• **READING PASSAGE**
ANNEX A
APPRAISAL OF BUS ISSUES IN WHITE PAPER
(A) DEMOCRATICALLY
ACCOUNTABLE BODY
(DAB)
(i) consult/agree/implement sustainable transport
policies
Mechanism for "agreeing" unclear,
operators not required to co-operate.
(ii) ability to make the bus part of this
Not clear and not soon.
(iii) influence over (b) to (i) below
Unclear. Some hope in Quality Contracts, but
not clear how to justify requiring a Quality Contract or if fares
can be part of Quality Contract.
(B) REVENUE
(i) fares not to rise faster than inflation and
to be part of policy delivery
Fares issue obviously important but not addressed
in terms of fare levels, just aspirations for joint ticketing,
etc.
(ii) increased revenue from increased volume to
be shared by operator (for incentive, investment and profit) and
DAB to invest in bus priority, improved service, etc., (virtuous
circle)
No mention of how local authority to reap reward
of share of extra revenue to reinvest in bus infrastructure. Given
scarcity of public finance, surely need to address this issue.
(iii) network tickets and modern fare collection
systems
Covered, but powers needed. How would network
ticket revenue be shared if operators have different base fares
and change them at different times of year. More comprehensive
powers on fares needed.
(iv) revenue and user statistics to be available
to DAB to interface with other monitoring methods to determine
contribution of fares, service level, care parking policy, bus
priority, etc., towards policy objectives.
Not addressed.
(v) DAB to hold revenue to facilitate network
tickets without expensive revenue allocation surveys and admin.
Not clear if Quality Contracts would allow for
this.
(C) SERVICE
(i) penalties for non delivery of specified service
Not addressed.
(ii) no wasteful on road competition
Only in Quality Contracts.
(iii) even headway between operators on common
sections to maximise effective service level
Only in Quality Contracts.
(iv) network to cover space and time required
by DAB to deliver objectives
Only in Quality Contracts.
(v) frequency and penetration to be optimised
with fare level, journey time etc., within budgets available
Not possible even in Quality Contracts unless
fare levels included.
(vi) provided by quality of vehicle specified
by DAB
Requested in Quality Partnership, not clear
if can be specified in Quality Contract.
(vii) staff trained to acceptable level
Not addressed.
(viii) staff motivated by decent minimum standards
of pay and conditions
Not addressed.
(ix) joint comprehensive information readily available
A clear aspiration, details of how achieved
not so clear.
(xi) DAB to be a partner with users and operators
in continuous monitoring and network development, whilst avoiding
instability in established aspects of network
Reduced number of times for registration changes
promised. Role of user groups not so well defined.
(D) SUBSIDY
(OR PRICE
OF GROSS
COST CONTRACT/FRANCHISE)
(i) not to leak into inefficiency and excessive
profit
Efficiency and excessive profit ignored.
(ii) need for value for money (VFM) indicators
Not addressed.
(iii) recognition of changes in operating costs
Not relevant given White Paper approach, maybe
in Quality Contracts depending on Quality Contract content.
(E) BUS
PRIORITY
(i) DAB to provide
Happening, funding issues, could be from extra
fares revenue generated by bus priority, but not addressed in
White Paper.
(ii) need to know services will continue and use
the bus priority provided
Only in Quality Contracts.

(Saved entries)
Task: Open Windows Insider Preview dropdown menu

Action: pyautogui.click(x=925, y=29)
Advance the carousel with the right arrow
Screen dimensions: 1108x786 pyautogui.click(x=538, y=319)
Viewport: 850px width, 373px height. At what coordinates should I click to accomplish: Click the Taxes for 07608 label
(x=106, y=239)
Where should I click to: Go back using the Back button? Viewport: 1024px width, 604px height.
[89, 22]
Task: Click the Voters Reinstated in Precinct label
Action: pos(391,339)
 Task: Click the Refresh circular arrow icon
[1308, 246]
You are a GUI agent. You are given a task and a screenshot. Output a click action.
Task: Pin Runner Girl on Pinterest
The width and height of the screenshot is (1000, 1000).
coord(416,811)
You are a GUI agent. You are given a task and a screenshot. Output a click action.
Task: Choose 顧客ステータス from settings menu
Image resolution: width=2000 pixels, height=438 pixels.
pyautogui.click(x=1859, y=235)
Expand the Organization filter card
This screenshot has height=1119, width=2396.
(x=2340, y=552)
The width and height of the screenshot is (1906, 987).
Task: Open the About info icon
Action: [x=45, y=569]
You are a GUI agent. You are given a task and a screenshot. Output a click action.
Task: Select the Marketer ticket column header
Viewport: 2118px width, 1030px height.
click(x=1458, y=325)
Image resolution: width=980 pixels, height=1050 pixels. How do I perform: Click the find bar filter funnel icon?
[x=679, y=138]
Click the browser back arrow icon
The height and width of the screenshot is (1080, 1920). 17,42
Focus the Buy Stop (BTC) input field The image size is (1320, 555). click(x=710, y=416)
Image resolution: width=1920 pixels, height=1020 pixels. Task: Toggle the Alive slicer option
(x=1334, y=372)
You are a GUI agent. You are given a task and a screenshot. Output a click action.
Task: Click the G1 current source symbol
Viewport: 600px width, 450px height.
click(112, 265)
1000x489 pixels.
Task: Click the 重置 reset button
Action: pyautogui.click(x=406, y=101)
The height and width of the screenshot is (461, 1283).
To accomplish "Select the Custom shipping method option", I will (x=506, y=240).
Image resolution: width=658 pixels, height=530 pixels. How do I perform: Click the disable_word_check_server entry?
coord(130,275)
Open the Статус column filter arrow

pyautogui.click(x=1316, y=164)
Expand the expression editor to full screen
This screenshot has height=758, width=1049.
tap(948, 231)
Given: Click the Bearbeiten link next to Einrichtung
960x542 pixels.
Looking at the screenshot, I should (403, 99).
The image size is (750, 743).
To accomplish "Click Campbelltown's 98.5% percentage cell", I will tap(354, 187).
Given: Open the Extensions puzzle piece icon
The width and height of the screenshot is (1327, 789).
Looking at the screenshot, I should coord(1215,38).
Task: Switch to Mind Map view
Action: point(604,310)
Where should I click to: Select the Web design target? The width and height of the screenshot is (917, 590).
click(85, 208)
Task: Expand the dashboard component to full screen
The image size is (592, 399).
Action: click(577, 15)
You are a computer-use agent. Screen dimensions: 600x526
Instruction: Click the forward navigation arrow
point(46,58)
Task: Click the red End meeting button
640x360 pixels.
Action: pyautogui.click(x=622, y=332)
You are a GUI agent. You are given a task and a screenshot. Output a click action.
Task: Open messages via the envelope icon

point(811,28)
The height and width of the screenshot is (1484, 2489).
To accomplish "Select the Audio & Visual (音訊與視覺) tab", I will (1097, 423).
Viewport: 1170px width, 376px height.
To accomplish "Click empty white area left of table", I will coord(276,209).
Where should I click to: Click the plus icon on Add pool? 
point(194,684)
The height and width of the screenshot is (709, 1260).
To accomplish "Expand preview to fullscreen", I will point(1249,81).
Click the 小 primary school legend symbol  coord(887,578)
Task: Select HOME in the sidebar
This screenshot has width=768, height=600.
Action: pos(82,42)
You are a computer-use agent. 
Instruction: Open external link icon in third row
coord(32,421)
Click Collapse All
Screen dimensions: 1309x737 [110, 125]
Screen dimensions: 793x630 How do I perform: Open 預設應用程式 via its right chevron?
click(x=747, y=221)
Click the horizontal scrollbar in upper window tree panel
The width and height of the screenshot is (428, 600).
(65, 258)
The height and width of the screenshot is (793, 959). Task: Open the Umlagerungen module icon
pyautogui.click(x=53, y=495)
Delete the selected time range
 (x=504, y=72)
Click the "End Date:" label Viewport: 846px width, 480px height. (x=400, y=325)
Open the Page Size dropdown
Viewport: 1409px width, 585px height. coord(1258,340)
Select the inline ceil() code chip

• **WHAT YOU HAVE TO DO**
Return the part of the bus issues appraisal that begins at the words "No mention of" and stops after "address this issue.". You won't need the data.

• **TASK RESULT**
No mention of how local authority to reap reward
of share of extra revenue to reinvest in bus infrastructure. Given
scarcity of public finance, surely need to address this issue.